Copy the items below, swapping "checkbox" for "check box" wherever it occurs and leaving everything else unchanged.

[START]

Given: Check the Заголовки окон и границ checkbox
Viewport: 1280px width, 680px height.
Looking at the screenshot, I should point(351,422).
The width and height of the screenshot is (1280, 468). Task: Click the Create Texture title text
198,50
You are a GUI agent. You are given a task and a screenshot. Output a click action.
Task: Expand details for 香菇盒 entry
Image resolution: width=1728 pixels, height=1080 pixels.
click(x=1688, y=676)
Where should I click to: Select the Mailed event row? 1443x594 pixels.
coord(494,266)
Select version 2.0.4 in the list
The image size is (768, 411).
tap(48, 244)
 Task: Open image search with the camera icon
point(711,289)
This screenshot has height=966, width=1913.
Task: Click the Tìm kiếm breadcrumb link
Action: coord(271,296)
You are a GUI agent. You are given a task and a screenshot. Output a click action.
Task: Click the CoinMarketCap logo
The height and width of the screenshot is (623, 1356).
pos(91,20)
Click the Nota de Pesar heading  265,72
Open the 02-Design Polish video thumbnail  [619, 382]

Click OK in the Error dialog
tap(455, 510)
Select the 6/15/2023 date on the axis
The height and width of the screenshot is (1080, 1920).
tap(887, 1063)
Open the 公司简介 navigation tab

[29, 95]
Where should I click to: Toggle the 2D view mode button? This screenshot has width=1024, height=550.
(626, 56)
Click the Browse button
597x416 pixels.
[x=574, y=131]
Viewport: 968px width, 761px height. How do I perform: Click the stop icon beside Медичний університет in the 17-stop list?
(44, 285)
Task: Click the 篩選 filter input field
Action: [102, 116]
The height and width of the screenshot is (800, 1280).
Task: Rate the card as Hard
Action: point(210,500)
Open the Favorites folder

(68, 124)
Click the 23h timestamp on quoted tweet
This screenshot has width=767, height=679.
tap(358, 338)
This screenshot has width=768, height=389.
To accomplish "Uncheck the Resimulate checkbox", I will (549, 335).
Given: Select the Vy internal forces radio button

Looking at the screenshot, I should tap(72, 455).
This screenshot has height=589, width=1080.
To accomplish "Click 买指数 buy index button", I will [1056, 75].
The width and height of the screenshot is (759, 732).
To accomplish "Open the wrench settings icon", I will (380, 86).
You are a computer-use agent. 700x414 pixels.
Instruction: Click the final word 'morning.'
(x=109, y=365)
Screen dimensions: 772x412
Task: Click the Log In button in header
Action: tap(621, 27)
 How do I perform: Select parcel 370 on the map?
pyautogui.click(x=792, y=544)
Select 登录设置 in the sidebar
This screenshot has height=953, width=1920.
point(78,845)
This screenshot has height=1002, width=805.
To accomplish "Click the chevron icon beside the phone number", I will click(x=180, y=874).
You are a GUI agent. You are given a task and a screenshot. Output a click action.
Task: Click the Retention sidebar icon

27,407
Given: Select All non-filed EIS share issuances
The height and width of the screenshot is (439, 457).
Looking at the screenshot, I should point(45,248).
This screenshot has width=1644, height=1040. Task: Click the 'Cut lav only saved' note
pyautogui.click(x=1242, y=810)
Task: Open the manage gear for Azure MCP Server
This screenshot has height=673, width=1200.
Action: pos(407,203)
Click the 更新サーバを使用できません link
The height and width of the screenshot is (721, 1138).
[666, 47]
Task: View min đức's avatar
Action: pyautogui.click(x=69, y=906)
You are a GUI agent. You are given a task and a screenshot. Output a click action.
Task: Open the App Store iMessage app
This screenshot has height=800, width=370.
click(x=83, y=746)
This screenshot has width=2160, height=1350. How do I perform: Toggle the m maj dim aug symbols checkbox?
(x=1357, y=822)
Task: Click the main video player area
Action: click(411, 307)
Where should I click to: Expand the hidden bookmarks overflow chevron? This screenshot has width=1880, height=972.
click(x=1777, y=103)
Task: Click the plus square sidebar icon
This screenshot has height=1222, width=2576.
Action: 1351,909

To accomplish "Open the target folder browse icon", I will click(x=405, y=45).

[END]

The output
Given: Check the Заголовки окон и границ check box
Viewport: 1280px width, 680px height.
Looking at the screenshot, I should point(351,422).
The width and height of the screenshot is (1280, 468). Task: Click the Create Texture title text
198,50
You are a GUI agent. You are given a task and a screenshot. Output a click action.
Task: Expand details for 香菇盒 entry
Image resolution: width=1728 pixels, height=1080 pixels.
click(x=1688, y=676)
Where should I click to: Select the Mailed event row? 1443x594 pixels.
coord(494,266)
Select version 2.0.4 in the list
The image size is (768, 411).
tap(48, 244)
 Task: Open image search with the camera icon
point(711,289)
This screenshot has height=966, width=1913.
Task: Click the Tìm kiếm breadcrumb link
Action: coord(271,296)
You are a GUI agent. You are given a task and a screenshot. Output a click action.
Task: Click the CoinMarketCap logo
The height and width of the screenshot is (623, 1356).
pos(91,20)
Click the Nota de Pesar heading  265,72
Open the 02-Design Polish video thumbnail  [619, 382]

Click OK in the Error dialog
tap(455, 510)
Select the 6/15/2023 date on the axis
The height and width of the screenshot is (1080, 1920).
tap(887, 1063)
Open the 公司简介 navigation tab

[29, 95]
Where should I click to: Toggle the 2D view mode button? This screenshot has width=1024, height=550.
(626, 56)
Click the Browse button
597x416 pixels.
[x=574, y=131]
Viewport: 968px width, 761px height. How do I perform: Click the stop icon beside Медичний університет in the 17-stop list?
(44, 285)
Task: Click the 篩選 filter input field
Action: [102, 116]
The height and width of the screenshot is (800, 1280).
Task: Rate the card as Hard
Action: point(210,500)
Open the Favorites folder

(68, 124)
Click the 23h timestamp on quoted tweet
This screenshot has width=767, height=679.
tap(358, 338)
This screenshot has width=768, height=389.
To accomplish "Uncheck the Resimulate check box", I will (549, 335).
Given: Select the Vy internal forces radio button

Looking at the screenshot, I should tap(72, 455).
This screenshot has height=589, width=1080.
To accomplish "Click 买指数 buy index button", I will [1056, 75].
The width and height of the screenshot is (759, 732).
To accomplish "Open the wrench settings icon", I will (380, 86).
You are a computer-use agent. 700x414 pixels.
Instruction: Click the final word 'morning.'
(x=109, y=365)
Screen dimensions: 772x412
Task: Click the Log In button in header
Action: tap(621, 27)
 How do I perform: Select parcel 370 on the map?
pyautogui.click(x=792, y=544)
Select 登录设置 in the sidebar
This screenshot has height=953, width=1920.
point(78,845)
This screenshot has height=1002, width=805.
To accomplish "Click the chevron icon beside the phone number", I will click(x=180, y=874).
You are a GUI agent. You are given a task and a screenshot. Output a click action.
Task: Click the Retention sidebar icon

27,407
Given: Select All non-filed EIS share issuances
The height and width of the screenshot is (439, 457).
Looking at the screenshot, I should point(45,248).
This screenshot has width=1644, height=1040. Task: Click the 'Cut lav only saved' note
pyautogui.click(x=1242, y=810)
Task: Open the manage gear for Azure MCP Server
This screenshot has height=673, width=1200.
Action: pos(407,203)
Click the 更新サーバを使用できません link
The height and width of the screenshot is (721, 1138).
[666, 47]
Task: View min đức's avatar
Action: pyautogui.click(x=69, y=906)
You are a GUI agent. You are given a task and a screenshot. Output a click action.
Task: Open the App Store iMessage app
This screenshot has height=800, width=370.
click(x=83, y=746)
This screenshot has width=2160, height=1350. How do I perform: Toggle the m maj dim aug symbols check box?
(x=1357, y=822)
Task: Click the main video player area
Action: click(411, 307)
Where should I click to: Expand the hidden bookmarks overflow chevron? This screenshot has width=1880, height=972.
click(x=1777, y=103)
Task: Click the plus square sidebar icon
This screenshot has height=1222, width=2576.
Action: 1351,909

To accomplish "Open the target folder browse icon", I will click(x=405, y=45).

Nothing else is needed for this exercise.